Olhando para as eleições americanas, realizadas no início deste mês, Sócrates achou que emergiu um novo carisma: o carisma populista.

“O populismo que vemos despoletar nos EUA é um populismo que se baseia na certa pureza do povo contra o não povo. Vemos despoletar esse perigo de haver um povo americano com a sua autenticidade, pureza e essência contra aqueles que nada têm de americanos porque são os outros, são imigrantes ou são refugiados, e isso é perigoso”, afirmou.

Segundo Sócrates, esse populismo “antidemocrático” põe em causa a grande conquista da globalização, que assenta nos direitos individuais.
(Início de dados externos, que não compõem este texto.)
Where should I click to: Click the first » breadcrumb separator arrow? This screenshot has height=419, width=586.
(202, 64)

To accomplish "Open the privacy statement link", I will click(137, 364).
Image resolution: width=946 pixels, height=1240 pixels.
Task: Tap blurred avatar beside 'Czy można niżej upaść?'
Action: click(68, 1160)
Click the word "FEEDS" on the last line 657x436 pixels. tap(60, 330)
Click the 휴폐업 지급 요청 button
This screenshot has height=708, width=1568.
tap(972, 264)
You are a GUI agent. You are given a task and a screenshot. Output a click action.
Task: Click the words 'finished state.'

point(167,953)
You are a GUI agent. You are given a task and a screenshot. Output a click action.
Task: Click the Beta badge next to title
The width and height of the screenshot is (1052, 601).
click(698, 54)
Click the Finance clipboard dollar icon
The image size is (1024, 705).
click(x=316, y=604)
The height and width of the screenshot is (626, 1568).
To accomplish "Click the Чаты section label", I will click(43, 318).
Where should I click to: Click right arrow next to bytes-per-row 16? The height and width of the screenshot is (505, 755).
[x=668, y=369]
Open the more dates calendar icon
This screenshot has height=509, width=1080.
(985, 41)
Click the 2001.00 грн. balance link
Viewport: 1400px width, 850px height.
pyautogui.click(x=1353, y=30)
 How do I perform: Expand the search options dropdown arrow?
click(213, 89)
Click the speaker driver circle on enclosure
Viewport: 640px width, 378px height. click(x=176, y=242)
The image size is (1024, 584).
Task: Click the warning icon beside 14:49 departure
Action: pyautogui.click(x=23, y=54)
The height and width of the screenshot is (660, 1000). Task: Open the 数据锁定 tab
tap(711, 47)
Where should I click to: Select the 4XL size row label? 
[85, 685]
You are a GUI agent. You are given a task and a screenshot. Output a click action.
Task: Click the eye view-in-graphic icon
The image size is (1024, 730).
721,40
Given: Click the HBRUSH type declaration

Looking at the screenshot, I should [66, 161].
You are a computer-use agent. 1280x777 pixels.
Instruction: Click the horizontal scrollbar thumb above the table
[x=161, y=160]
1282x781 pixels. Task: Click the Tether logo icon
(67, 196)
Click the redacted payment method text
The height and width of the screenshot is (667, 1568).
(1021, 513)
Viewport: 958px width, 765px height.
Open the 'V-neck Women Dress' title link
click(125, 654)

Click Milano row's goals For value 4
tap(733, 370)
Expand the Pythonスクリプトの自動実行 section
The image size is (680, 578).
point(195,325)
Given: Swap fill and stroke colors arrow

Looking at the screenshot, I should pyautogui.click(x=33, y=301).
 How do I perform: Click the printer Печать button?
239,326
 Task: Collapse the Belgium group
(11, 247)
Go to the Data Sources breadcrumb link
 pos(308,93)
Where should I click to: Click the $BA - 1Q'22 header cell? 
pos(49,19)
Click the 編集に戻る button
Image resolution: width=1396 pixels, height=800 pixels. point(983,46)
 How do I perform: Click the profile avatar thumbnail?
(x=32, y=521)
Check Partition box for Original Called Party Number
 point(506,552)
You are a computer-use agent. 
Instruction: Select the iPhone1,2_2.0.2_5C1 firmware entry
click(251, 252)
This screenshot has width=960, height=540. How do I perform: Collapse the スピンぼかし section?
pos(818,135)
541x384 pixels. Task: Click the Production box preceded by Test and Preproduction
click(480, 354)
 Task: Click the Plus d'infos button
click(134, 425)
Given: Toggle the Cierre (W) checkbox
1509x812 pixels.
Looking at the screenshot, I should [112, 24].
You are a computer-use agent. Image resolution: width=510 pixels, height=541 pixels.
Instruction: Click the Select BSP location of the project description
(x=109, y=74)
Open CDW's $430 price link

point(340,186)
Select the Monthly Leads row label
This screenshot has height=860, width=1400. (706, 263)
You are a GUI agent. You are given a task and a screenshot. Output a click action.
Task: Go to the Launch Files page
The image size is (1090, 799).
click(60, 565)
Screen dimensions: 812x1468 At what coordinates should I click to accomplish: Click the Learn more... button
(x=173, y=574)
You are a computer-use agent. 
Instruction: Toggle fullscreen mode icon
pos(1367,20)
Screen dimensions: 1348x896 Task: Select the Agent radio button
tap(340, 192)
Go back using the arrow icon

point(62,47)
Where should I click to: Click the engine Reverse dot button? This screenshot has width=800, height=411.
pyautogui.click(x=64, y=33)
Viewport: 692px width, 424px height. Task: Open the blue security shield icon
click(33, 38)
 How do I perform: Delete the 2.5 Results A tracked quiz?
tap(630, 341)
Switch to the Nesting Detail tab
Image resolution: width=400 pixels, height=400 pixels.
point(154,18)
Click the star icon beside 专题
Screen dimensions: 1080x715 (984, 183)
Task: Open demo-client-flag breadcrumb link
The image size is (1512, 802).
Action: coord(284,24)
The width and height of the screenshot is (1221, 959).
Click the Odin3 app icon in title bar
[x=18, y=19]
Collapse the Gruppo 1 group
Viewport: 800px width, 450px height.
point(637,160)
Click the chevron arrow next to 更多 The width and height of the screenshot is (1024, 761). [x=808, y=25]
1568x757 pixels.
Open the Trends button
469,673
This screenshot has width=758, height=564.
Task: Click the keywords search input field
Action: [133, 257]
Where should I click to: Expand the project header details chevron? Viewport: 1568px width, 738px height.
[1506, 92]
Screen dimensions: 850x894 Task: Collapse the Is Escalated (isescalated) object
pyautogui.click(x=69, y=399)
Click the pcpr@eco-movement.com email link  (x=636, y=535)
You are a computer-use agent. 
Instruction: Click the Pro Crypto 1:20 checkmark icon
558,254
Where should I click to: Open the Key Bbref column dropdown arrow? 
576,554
O antigo governante socialista aproveitou ainda para definir como carisma ou liderança carismática uma liderança política que tem uma base muito pessoal de confiança, muito emocional e transformadora.

Para dar exemplo de um líder político carismático, Sócrates fez referência ao discurso do histórico socialista Mário Soares quando, em 1986, foi eleito Presidente da República.

“Quando começou o seu discurso dizendo ‘esta é a vitória da tolerância’, isso significou que ao carisma de lutador pela liberdade sucedeu o carisma do reconciliador”, relembrou.

No lançamento do livro – cuja apresentação foi da responsabilidade do presidente da Câmara de Matosinhos, Guilherme Pinto –, Sócrates, constituído arguido na Operação Marquês (por suspeitas de fraude fiscal qualificada, branqueamento de capitais e corrupção passiva para ato ilícito), agradeceu aos centenas de presentes.

“Estou-vos grato, não me é indiferente a razão da vossa presença aqui, para mim é muito importante”, sustentou.